A co z transportem? Francja podkreślała, że dyrektywa o delegowaniu powinna objąć każdy sektor. My zabiegaliśmy o to, aby całkowicie wyłączyć przewozy spod tych przepisów.
Nie udało nam się tego osiągnąć, ale jedynie odroczyć w czasie. Zastosowanie nowych regulacji o delegowaniu do sektora transportu nastąpi bowiem dopiero w momencie przyjęcia pakietu drogowego, nad którym osobno pracuje Bruksela. Na pewno aktywnie należy uczestniczyć w wypracowywaniu rozwiązań dla transportu, ponieważ zastosowanie zasad delegowania w tym sektorze będzie miało bardzo negatywne dla niego konsekwencje.
Co dalej?
Nie składamy broni. Na poniedziałkowym posiedzeniu zostało wypracowane dopiero wstępne stanowisko Rady UE. To niejedyna wersja zmian w dyrektywie. W ubiegłym tygodniu komisja Parlamentu Europejskiego przyjęła swoje stanowisko, odmienne w niektórych punktach od tego, które wstępnie zaakceptowała Rada UE. Teraz między PE, Radą UE a Komisją Europejską będzie prowadzony tzw. trilog, w ramach którego zostanie wypracowany projekt zmian w dyrektywie. Zatem trudno powiedzieć, jaki scenariusz ostatecznie zostanie przyjęty.
Co warto, aby pozostało z obu projektów?
W propozycji PE utrzymany jest 24-miesięczny okres delegowania, nawet z możliwością jego wydłużenia. Dobrze byłoby przy nim pozostać. Natomiast ze stanowiska Rady przyjąć czteroletni okres przejściowy, który pozwoli przygotować się do nowych przepisów.
A najczarniejszy scenariusz?
Pogodziliśmy się z tym, że komisja nie odstąpi od swoich zasadniczych propozycji m.in. związanych z wprowadzeniem równej płacy za tę samą pracę w tym samym miejscu.
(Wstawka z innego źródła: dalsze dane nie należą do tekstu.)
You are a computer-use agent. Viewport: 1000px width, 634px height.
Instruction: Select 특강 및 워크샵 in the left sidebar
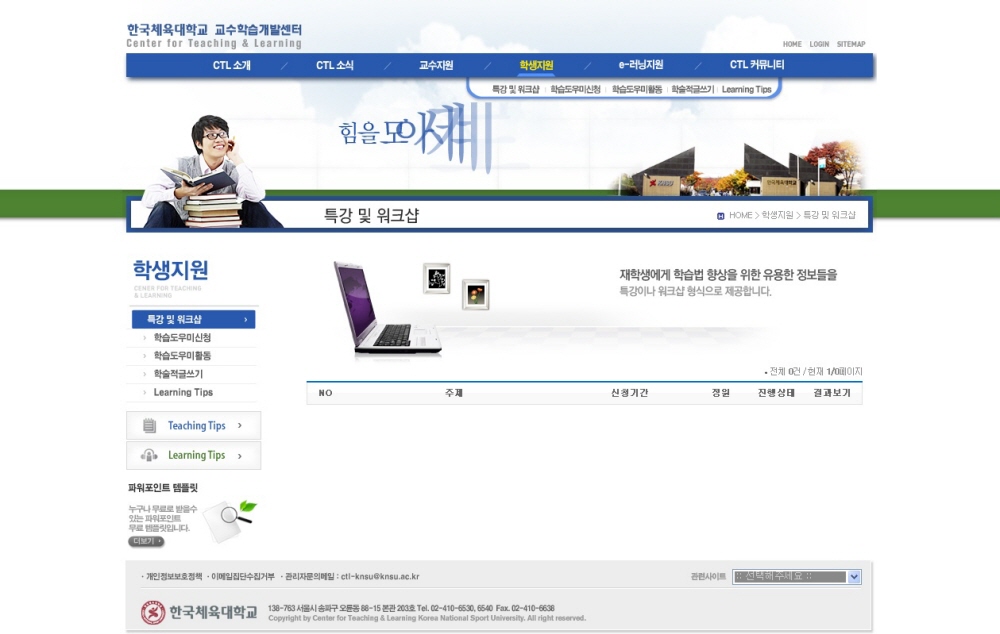pos(193,320)
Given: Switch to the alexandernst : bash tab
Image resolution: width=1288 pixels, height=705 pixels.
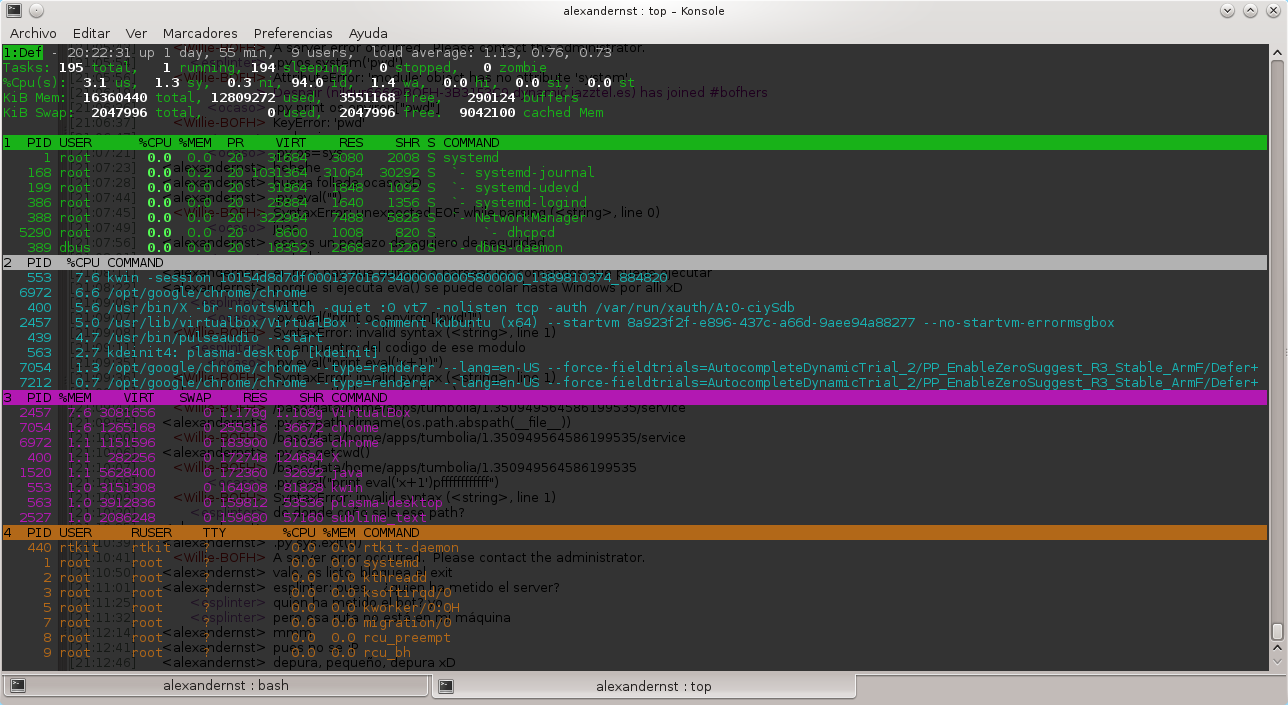Looking at the screenshot, I should [216, 686].
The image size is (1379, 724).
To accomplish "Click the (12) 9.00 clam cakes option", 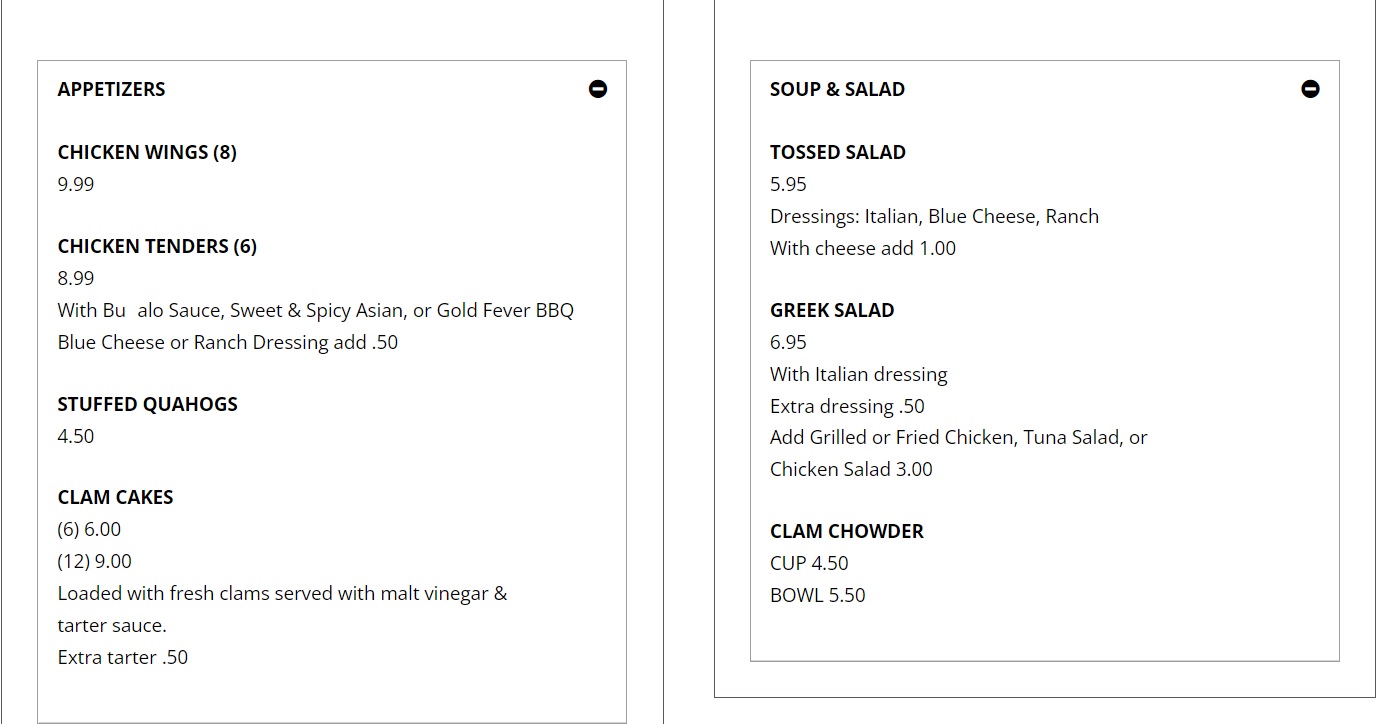I will (94, 561).
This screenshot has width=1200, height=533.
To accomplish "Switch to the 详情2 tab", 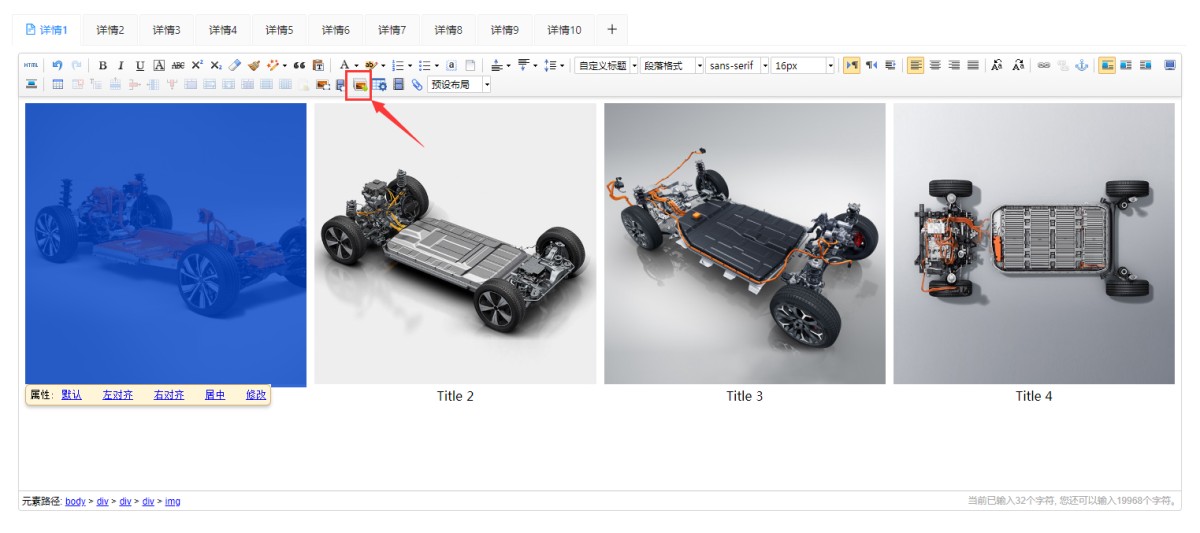I will (110, 30).
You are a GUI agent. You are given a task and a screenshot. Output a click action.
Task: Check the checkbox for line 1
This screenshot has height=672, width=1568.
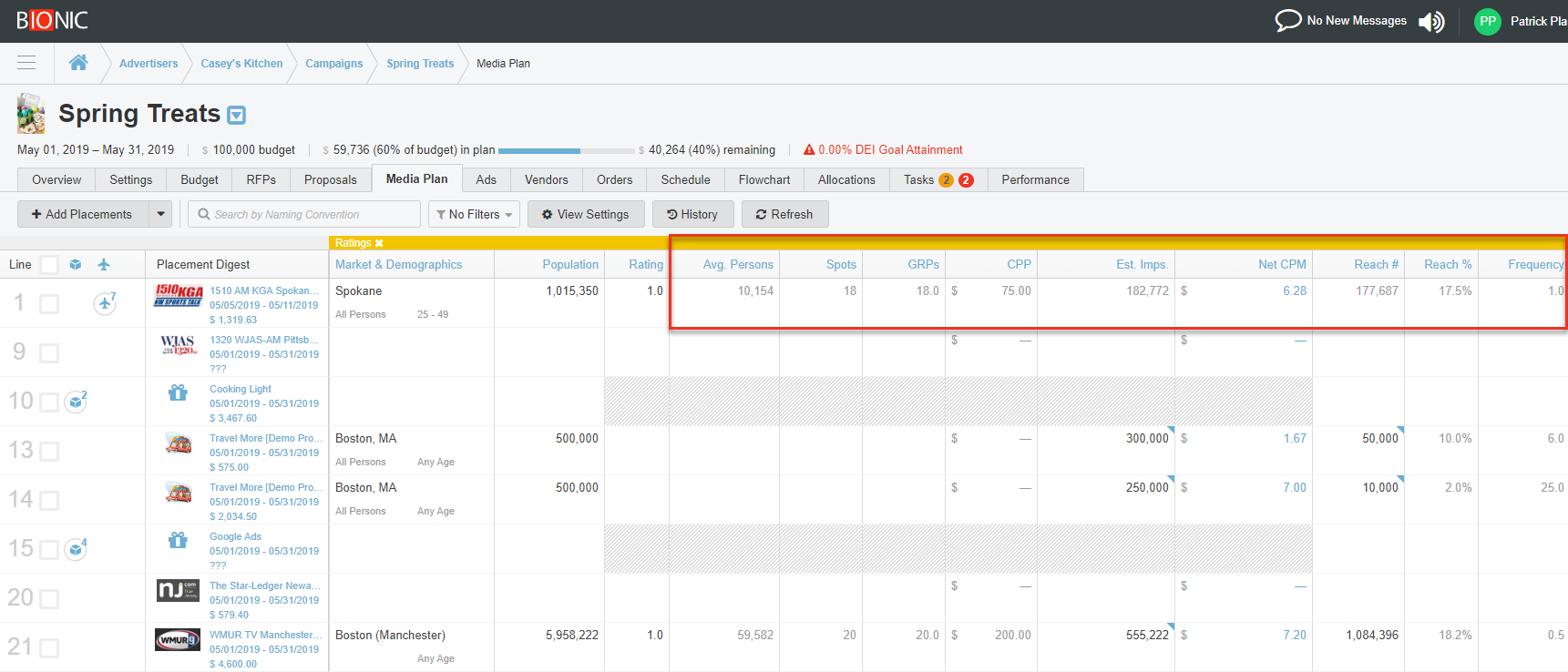point(49,304)
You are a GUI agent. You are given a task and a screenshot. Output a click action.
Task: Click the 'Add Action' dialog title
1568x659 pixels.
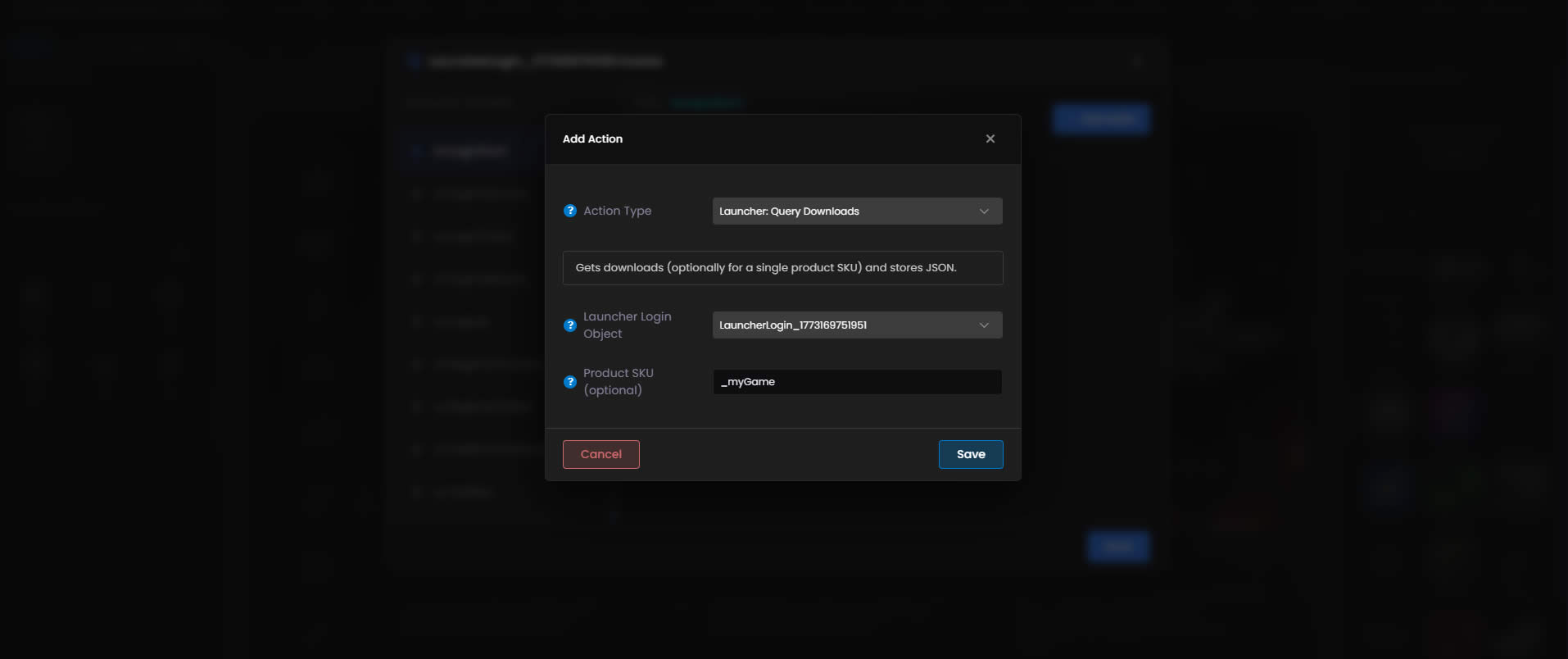pyautogui.click(x=592, y=139)
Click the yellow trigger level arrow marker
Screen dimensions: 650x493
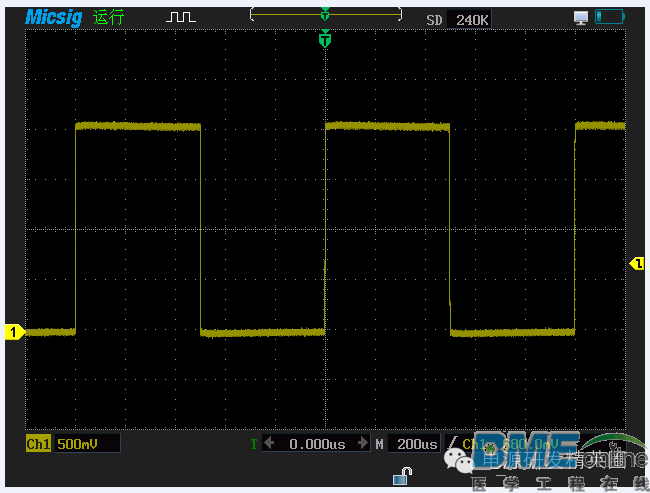click(x=636, y=263)
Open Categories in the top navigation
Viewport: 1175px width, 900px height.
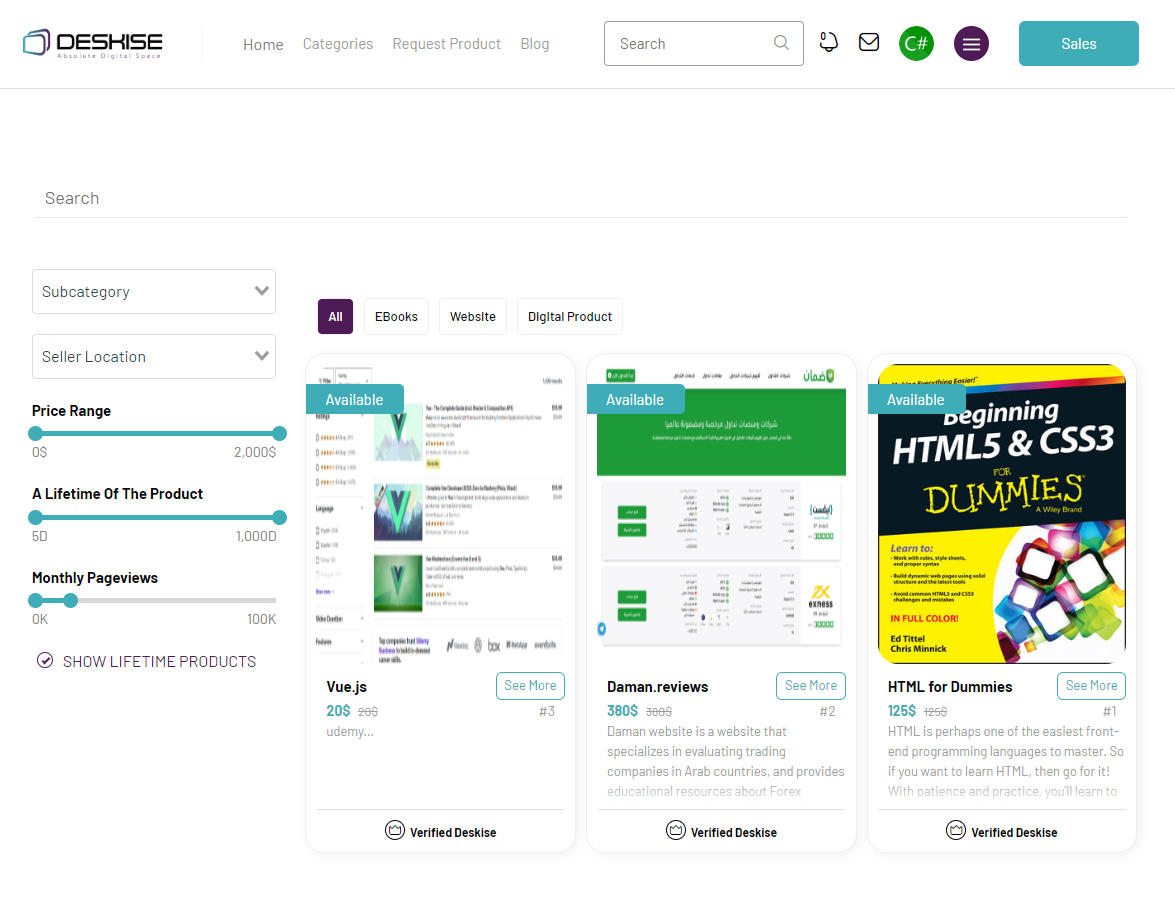(x=338, y=44)
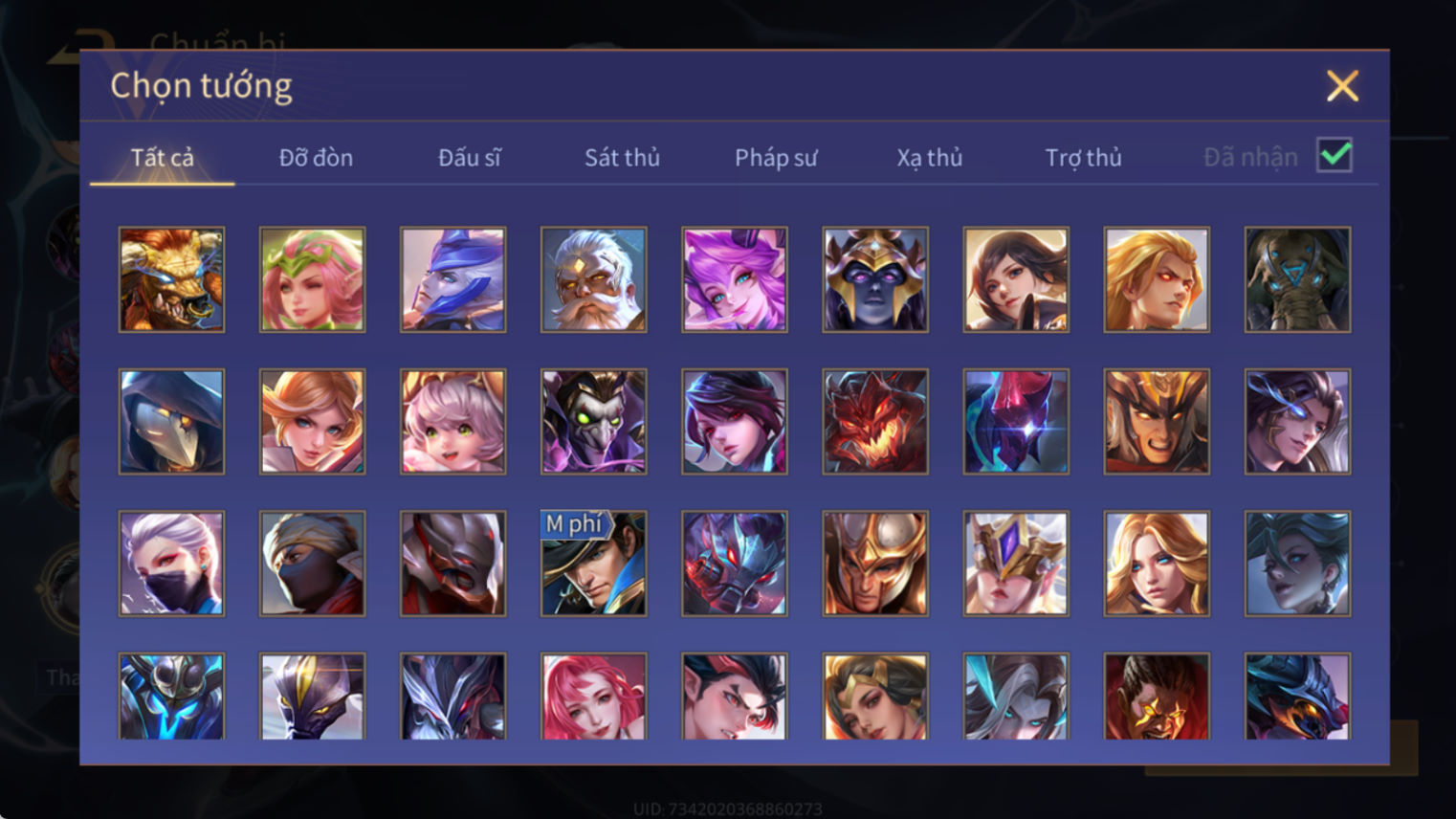Screen dimensions: 1456x819
Task: Choose the purple-haired girl hero portrait
Action: coord(734,279)
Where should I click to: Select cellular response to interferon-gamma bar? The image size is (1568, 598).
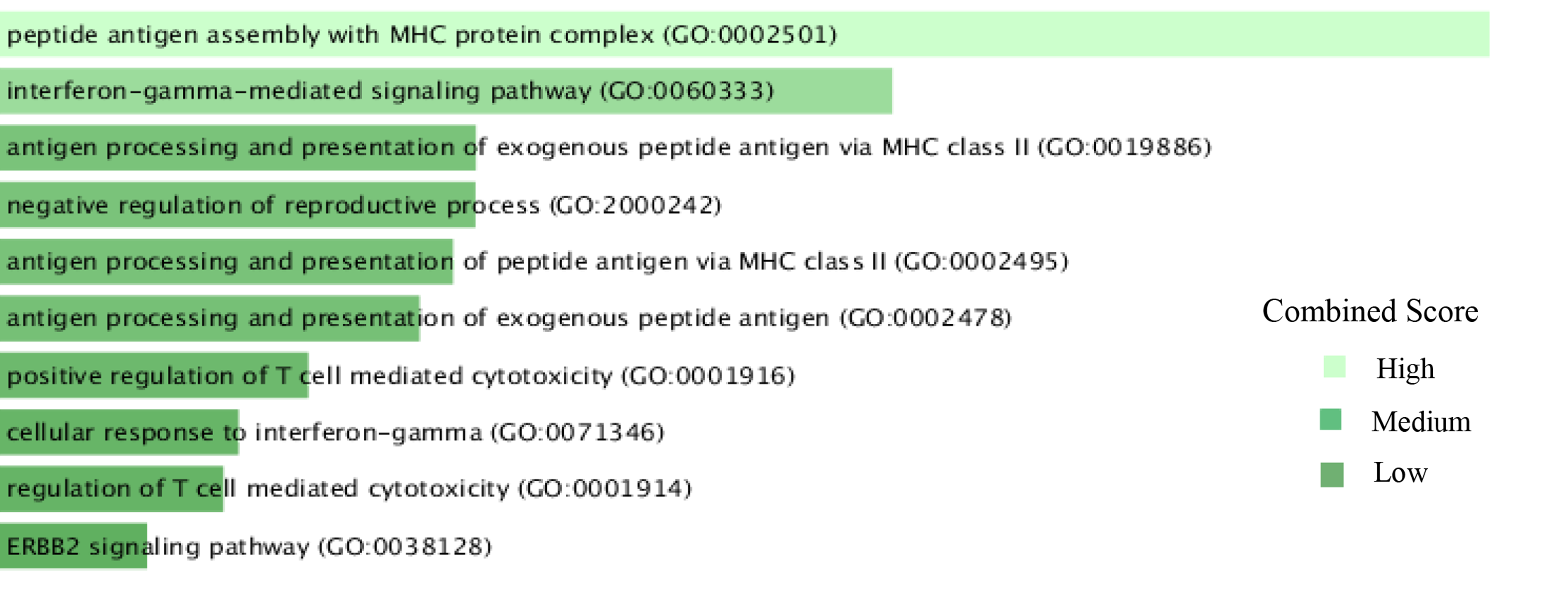(119, 432)
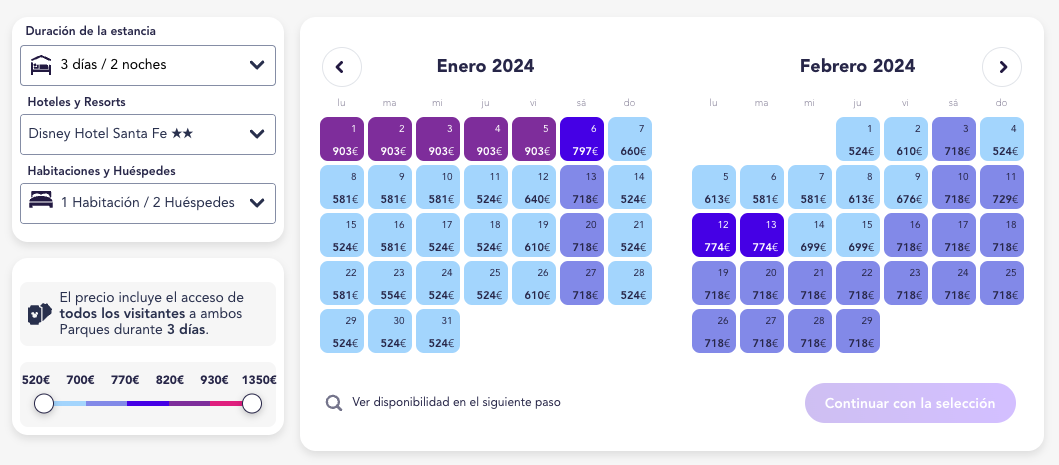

Jednak co do szczegółowych propozycji piłka nadal jest w grze, a my mamy jeszcze o co walczyć. Dla nas, jako przedstawicieli firm, które na własnej skórze będą testować te przepisy, najważniejsze jest, by były one precyzyjne i nie pozwalały na dowolność państwom członkowskim. Niejasne rozwiązania w propozycjach Rady lub PE powinny być doprecyzowywane. Zmiany w dyrektywie nie zatrzasną, z dnia na dzień, polskim firmom drzwi i nie uniemożliwią delegowania, ale mogą znacznie podwyższyć koszty świadczenia tych usług i w dłuższej perspektywie skutecznie ograniczyć naszą aktywność.